Launched on March 14, 2023, the Filecoin Virtual Machine (FVM) represents an important step on the Filecoin development roadmap. The Filecoin team has articulated a three-step “masterplan” which involves (1) building the largest decentralized storage provider, (2) onboarding as much of the world’s data as possible, and (3) bringing compute capabilities to the data to allow web scale applications to live on the network. The launch of the FVM aims to catalyze the third phase of this plan, facilitating a more programmable environment for developers looking to build applications that leverage Filecoin’s data storage services. 

Some of the potential use cases for this programmable layer include lending protocols (which could help resolve the resource imbalance discussed previously), perpetual storage solutions (to provide clients with more flexibility in structuring storage deals that don’t need to be manually renewed), and data DAOs (to allow multiple parties to coordinate communal storage). Broadly speaking, smart contract functionality promises to expand the utility of the Filecoin network through applications that drive demand for storage capacity.

Conclusions

In order to catalyze a marketplace for data storage and retrieval that is sustainable over the long-term, we believe Filecoin must continue to generate meaningful traction on the demand side of the network. In a future state of the network where mining rewards approach zero and storage providers are more reliant on fees paid by data providers, the true market demand for storage may emerge. That said, the subsidies currently provided by Filecoin Plus do appear to be effective in the sense that both storage capacity and utilization are growing.

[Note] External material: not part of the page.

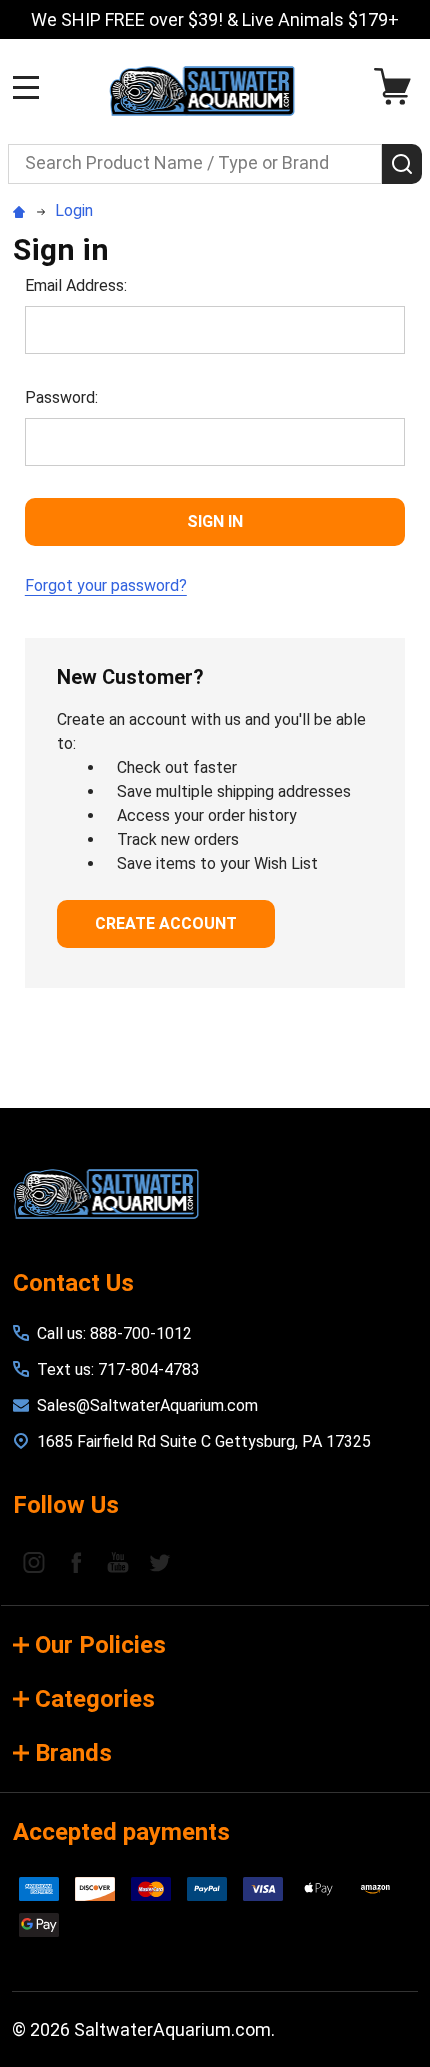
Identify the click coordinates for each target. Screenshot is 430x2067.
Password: (61, 397)
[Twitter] (160, 1562)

Notably, the Filecoin Virtual Machine may represent a key unlock in terms of potential demand for storage if it can successfully catalyze a network of specialized applications leveraging Filecoin’s open marketplace for storage capacity. Further, the FVM could help alleviate the resource mismatch between token holders and storage providers, providing holders with an avenue to lend FIL to storage providers via trustless applications.